My School shows the percentage of students in each proficiency band for each domain (reading, writing, language conventions, numeracy) at each year level tested (Year 3, 5, 7, 9 — not all schools teach all year levels). The proficiency bands are Exceeding, Strong, Developing, and Needs Additional Support.

Three things to look for:

  • The percentage in Needs Additional Support: A school where 25–30% or more of students are consistently in the lowest band has a significant cohort with foundational literacy or numeracy gaps. This is worth knowing — and worth asking the school about directly.
  • The trend, not the year: One year's results can be anomalous for multiple reasons: a particularly large or small cohort, an unusual year, COVID-era disruption. Look at three or more data years if available. A consistent trend up or down is far more informative than a single year's snapshot.
  • Suppression: Where results show "n/a" or are absent, it usually means fewer than five students sat the test. Do not interpret absence of data as absence of results — it just means the cohort was too small to publish without privacy risk.

Attendance

Published as the annual average attendance rate. The national average is around 88%. Schools below 83% in non-remote contexts deserve closer investigation — not necessarily criticism, but questions about what's driving it and what the school is doing in response.

In remote and very remote contexts, attendance rates below 80% are unfortunately common and often reflect structural factors (housing instability, health challenges, travel distance) rather than school-level failures.

Staff data

My School shows full-time equivalent (FTE) teacher and non-teaching staff, and the student-to-teacher ratio. A ratio below 12:1 is genuinely small — individual attention is structurally available. A ratio above 20:1 in a primary school is worth noting.

One caveat: the FTE figure includes all teachers, including those on part-time arrangements, replacement teachers, and specialist staff.
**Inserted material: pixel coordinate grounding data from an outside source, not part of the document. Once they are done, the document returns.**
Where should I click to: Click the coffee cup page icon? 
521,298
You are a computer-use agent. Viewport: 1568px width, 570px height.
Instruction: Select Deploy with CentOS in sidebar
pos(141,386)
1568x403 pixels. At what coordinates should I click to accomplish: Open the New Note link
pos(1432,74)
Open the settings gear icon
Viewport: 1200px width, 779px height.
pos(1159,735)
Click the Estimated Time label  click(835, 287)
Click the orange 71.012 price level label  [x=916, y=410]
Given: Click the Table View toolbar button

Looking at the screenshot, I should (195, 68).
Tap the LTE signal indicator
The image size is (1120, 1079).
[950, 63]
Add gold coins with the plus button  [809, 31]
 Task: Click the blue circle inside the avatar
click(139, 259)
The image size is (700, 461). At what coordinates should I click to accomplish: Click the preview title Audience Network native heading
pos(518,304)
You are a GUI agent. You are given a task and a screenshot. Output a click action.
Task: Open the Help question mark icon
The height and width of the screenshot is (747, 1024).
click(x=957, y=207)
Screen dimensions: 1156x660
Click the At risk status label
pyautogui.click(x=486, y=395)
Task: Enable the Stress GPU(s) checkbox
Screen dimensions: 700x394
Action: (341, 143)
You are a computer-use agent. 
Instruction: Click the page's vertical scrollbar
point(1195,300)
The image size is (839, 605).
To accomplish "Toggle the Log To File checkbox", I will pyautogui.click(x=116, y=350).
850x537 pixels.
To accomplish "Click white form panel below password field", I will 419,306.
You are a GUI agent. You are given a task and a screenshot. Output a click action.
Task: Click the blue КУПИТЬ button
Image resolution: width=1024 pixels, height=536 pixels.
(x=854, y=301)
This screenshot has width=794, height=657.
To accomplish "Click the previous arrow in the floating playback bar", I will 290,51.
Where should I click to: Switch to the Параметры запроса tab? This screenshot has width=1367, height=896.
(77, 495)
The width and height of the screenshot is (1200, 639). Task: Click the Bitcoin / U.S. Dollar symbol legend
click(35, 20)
The classroom teacher ratio experienced by individual students may differ from the headline number.

Financial data

My School publishes income per student (from government and private sources) and broad expenditure categories. This data is often scrutinised in discussions about funding equity between schools. Its usefulness for individual parents is more limited — it tells you more about the school's resourcing environment than about the quality of what happens in classrooms.

One thing worth knowing: government schools that appear to have low per-student income on My School often receive significant non-monetary resources — buildings, grounds, shared services — that reduce the need for cash spending.

The thing My School cannot tell you

I'll end with the same caveat I give everyone who asks me about school data: My School and WhatSchool together give you a reasonably rich picture of what a school looks like from the outside. They cannot tell you whether the teaching is inspired or pedestrian, whether the culture is kind or harsh, whether the principal is the kind of leader who changes lives or who is mostly processing paperwork. For those things — the things that matter most — you need to turn up. Visit. Talk to parents. Ask uncomfortable questions. The data is the starting point, not the whole journey.

Data sources: ACARA (Australian Curriculum, Assessment and Reporting Authority), ABS (Australian Bureau of Statistics), ACER (Australian Council for Educational Research). WhatSchool Australia data is sourced from official ACARA publications.